The great chess automaton of 1769
If the doom mongers are to be believed, the successful harnessing of artificial intelligence poses the biggest threat to employment prospects. Whether that will ever happen or whether some of the promised benefits of artificial intelligence will manifest themselves in my lifetime, only time will tell.
The game of Chess has been at the forefront of the battle for supremacy between man and machine, principally because its moves are regulated by a number of rules and it is a game of strategy and anticipation, testing the competitors’ ability to think and plan. World chess champion, Gary Kasparov, suffered a defeat in 1997 at the hands of Deep Blue, although there were some doubts expressed as to whether conditions were fair for both contestants. These days with increased computational power and more sophisticated programming, computers can regularly defeat even the strongest chess player.

================================

> **To be done**
A – Answer these questions using the excerpt on chess and artificial intelligence.
(i) In what year was the world chess champion defeated?
(ii) What defeated him?
(iii) According to the doom mongers, what does the successful harnessing of artificial intelligence pose the biggest threat to?
B – The excerpt on chess and artificial intelligence explains why chess has been at the forefront of the battle between man and machine. List every feature of the game it gives as the reason.
C – Proceed with the excerpt on chess and artificial intelligence, picking up after its last sentence.

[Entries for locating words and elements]
================================

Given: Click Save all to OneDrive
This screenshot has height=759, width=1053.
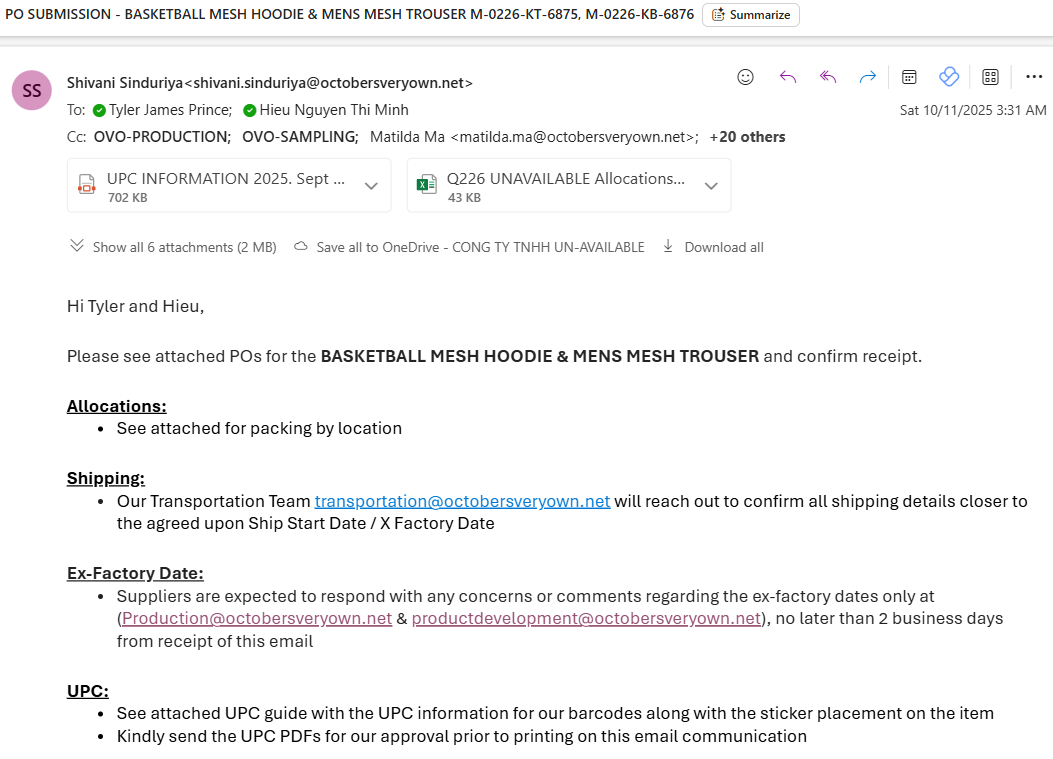Looking at the screenshot, I should click(x=469, y=247).
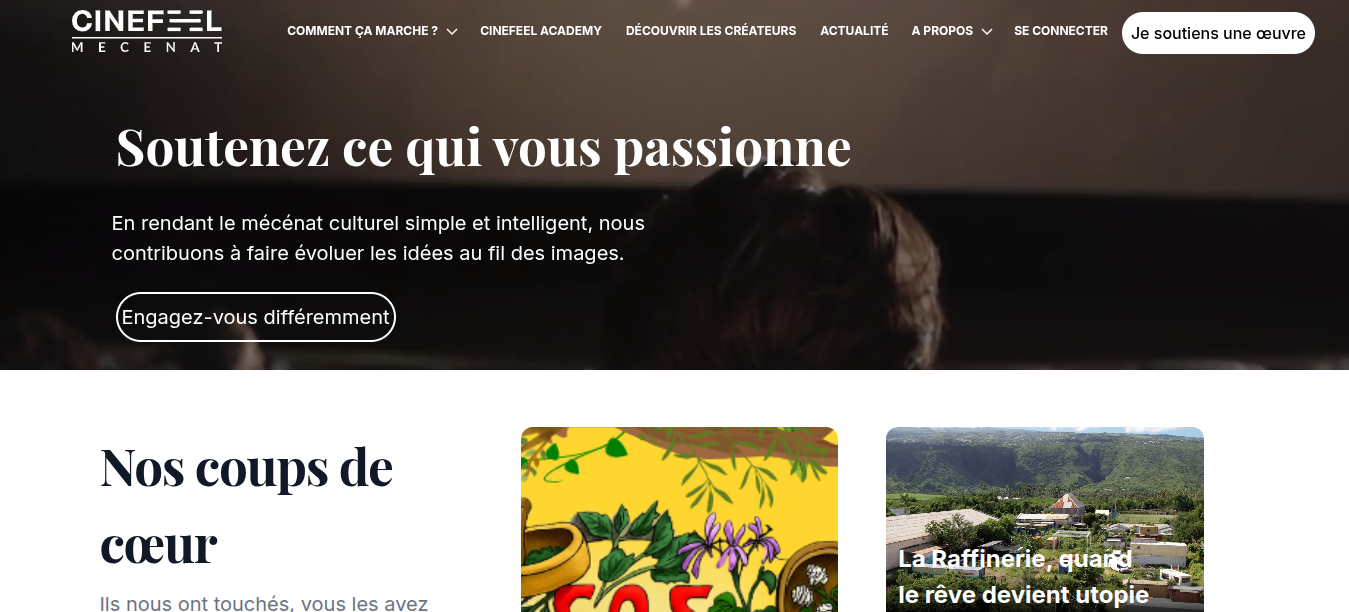The image size is (1349, 612).
Task: Click the Je soutiens une œuvre button
Action: click(1218, 33)
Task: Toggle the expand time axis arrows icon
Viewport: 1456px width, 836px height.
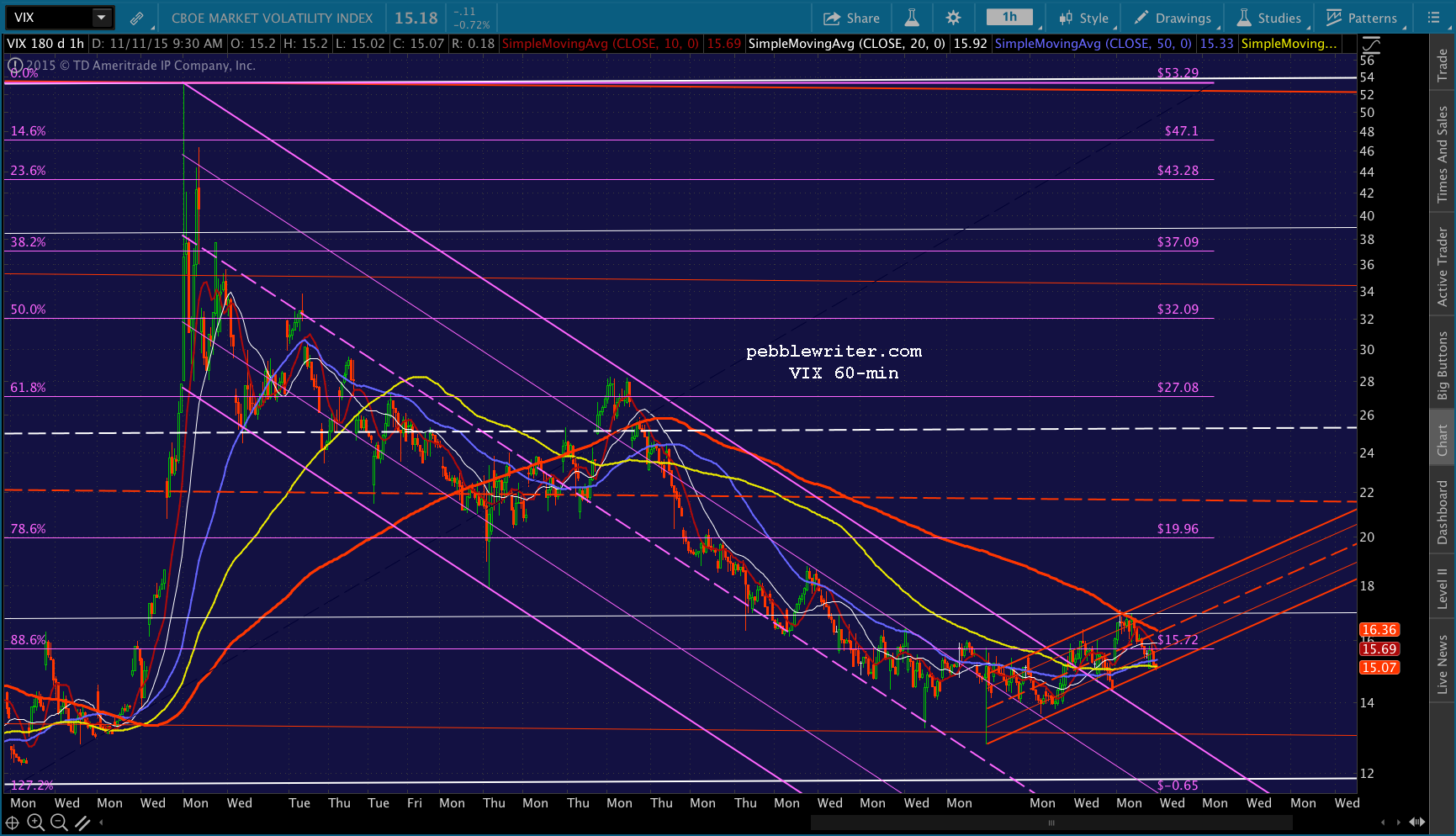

================================

> **Responses for each task**
A –
(i) 1997
(ii) Deep Blue
(iii) Employment prospects

B –
- Its moves are regulated by a number of rules.
- It is a game of strategy and anticipation.
- It tests the competitors' ability to think and plan.

C –
The creation of machines to ape the behaviour of living creatures particularly fascinated the so-called Enlightenment thinkers of the 18th century and some astonishing examples have survives to this day. But the machine which really swept Europe by storm was Baron Wolfgang von Kempelen’s chess automaton, created in 1769. By all accounts it was a splendid affair, consisting of a large wooden box stuffed full of wiring and gears, atop of which was a carved figure wearing, for exotic effect, Turkish clothes. When the mechanism was wound up, the Turk, as the chap was dubbed, would play chess against all comers. It would move pieces on its own, develop strategy and was able to react to the moves of its opponent, rather than just play in a predetermined way, irrespective of the circumstances. It was a remarkably successful player and regularly overcame opponents. Von Kempelen was moved to call it a thinking machine.
Von Kempelen took the automaton on tour around the courts and salons of Europe, challenging the great and good to pit their wits against the machine. The automaton rarely lost. One of its most famous scalps was that of Benjamin Franklin. In 1790, thinking twenty years was a pretty good run, von Kempelen dismantled the machine but on his death in 1805 his family sold it on to Johann Nepomuk Maelzel, who put it back together again and took it out on the road. He even took it to America in 1826. The automaton regularly won its matches.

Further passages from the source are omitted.